Lo mejor que le pueden pasar a un cinéfilo es que Woody Allen retome la senda del drama, bien sea por la vena de su pasión cinematográfica por Ingmar Bergman, bien sea por su fascinación por la dramaturgia de Tennessee Williams. Y pocas veces como con “Blue Jasmine”, homenaje expreso, confeso, medido, trabajado, profundizado y enamorado del cineasta neoyorquino (el más importante en mi vida) a la que es para él la mejor obra de teatro de la historia, “Un tranvía llamado deseo”, de mi dramaturgo favorito (en esto y en tantas otras cosas mi pensamiento camina parejo al de Allen), Tennessee Williams.

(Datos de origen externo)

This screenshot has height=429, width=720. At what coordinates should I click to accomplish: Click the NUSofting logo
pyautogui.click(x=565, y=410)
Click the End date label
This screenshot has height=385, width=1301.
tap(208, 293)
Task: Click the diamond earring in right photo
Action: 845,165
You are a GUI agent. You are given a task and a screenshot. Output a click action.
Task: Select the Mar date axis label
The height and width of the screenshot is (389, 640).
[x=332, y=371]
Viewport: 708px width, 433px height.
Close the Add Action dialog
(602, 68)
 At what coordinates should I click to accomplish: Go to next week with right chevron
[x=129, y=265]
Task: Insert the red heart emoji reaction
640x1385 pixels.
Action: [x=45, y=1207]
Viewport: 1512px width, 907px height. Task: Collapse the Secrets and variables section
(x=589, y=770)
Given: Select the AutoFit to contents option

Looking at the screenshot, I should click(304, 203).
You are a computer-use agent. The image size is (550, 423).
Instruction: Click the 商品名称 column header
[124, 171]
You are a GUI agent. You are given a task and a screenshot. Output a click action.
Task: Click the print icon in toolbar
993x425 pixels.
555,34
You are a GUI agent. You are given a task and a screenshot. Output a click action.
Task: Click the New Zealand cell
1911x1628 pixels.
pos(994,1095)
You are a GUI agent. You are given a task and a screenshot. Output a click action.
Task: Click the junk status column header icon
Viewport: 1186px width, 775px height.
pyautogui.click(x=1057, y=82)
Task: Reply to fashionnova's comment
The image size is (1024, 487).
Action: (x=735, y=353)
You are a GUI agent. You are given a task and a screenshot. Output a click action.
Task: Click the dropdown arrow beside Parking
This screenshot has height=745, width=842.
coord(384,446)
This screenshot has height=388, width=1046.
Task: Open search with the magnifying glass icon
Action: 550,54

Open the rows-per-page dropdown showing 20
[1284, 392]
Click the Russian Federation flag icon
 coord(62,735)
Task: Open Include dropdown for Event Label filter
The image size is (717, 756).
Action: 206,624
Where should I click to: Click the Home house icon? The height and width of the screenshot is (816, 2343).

El insuperable Woody Allen nos deja un retrato desolador de la soledad, de la caída a los infiernos, de la locura, de la desesperación, del alcoholismo, de la adicción a los medicamentos que nos evitan tener que pensar, de abismo insondable entre clases sociales, del duro aterrizaje en la realidad que la vida siempre nos tiene preparado en el momento más inesperado, de que las cuentas de la felicidad nunca salen…
Y todo ello a través de una interpretación para la historia del cine justamente premiada con Oscar para la diosa Cate Blanchett, tocando techo en su carrera en esta cinta como igualmente lo lograra en “Carol” de Todd Haynes. Porque Cate Blanchett es mucho más que una actriz, es una diosa tocada por la plenitud del Olimpo para la interpretación, pero también es un ser derrochador de clase, elegancia, profesionalidad, belleza, saber hacer, ser y estar. Un ser sobrehumano en suma.
La enésima incursión en el drama desgarrador por parte de Woody Allen (a él siempre lo amaré mucho más por sus dramas que por sus comedias) es la historia de una mujer pija, rica, acostumbrada a vivir en la opulencia y a la que le molestaba hasta su hermana, pobre y con poca formación cultural. Pero ella está casada con un banquero estafador como tantos otros y lo pierde todo, viéndose obligada a trasladarse desde Nueva York a San Francisco cuando su marido se suicida en prisión después de ser condenado y quedar en la más absoluta miseria. Y con ella arrastra una enfermedad mental de la que ya será imposible salir, consecuencia de haber ardido en el infierno de la pobreza su superficialidad consumista y todos sus vínculos afectivos con ella.
Cate Blanchett destripa ante la cámara el abismo de quien lo ha perdido todo y no estaba preparada para perder nada. Solo la locura, el alcohol y los tranquilizantes le quedan como salida a quien ya está desorientada dentro de un laberinto vital irresoluble. Las escenas en las que se asoma cada vez con más insistencia al abismo definitivo se suceden, algunas de ellas gloriosamente inspiradas de forma directa en las propias de la obra teatral homenajeada y otras jugueteando con las situaciones y los posicionamientos del brillante elenco de personajes secundarios en una capacidad como demiurgo omnisciente de Woody Allen genialmente perturbadora para lograr el círculo perfecto de una obra maestra absoluta.
Una portentosa dirección de fotografía de Javier Aguirresarobe baña en tonos cálidos un drama gélido, de forma cruelmente paradójica. Dos líneas temporales que van apoyándose y explicándose la una a la otra para conformar una obra maestra indiscutible del nivel de “Match Point”, “Delitos y faltas”, “Wonder Wheel” o “El sueño de Cassandra”.
Una película para la historia nihilista, censuradora de la diferencia de clases, certeramente misántropa, descarnada, desesperanzada, sin compasión alguna hacia el espectador, sin un atisbo de esperanza ante una tragedia arrasadora que hace resultar ridícula a su víctima, o quizás simplemente sujeto de compasión, sin olvidar contarnos que los ricos siempre logran serlo estafando y robando a los pobres incautos. O sea, el mejor Woody Allen, que es como hablar de lo mejor del cine. Seguro que Tennessee Williams sonreiría socarronamente (como tan bien sabía hacer) satisfecho del nivel estratosférico del homenaje que le/nos regala Woody Allen en “Blue Jasmine”.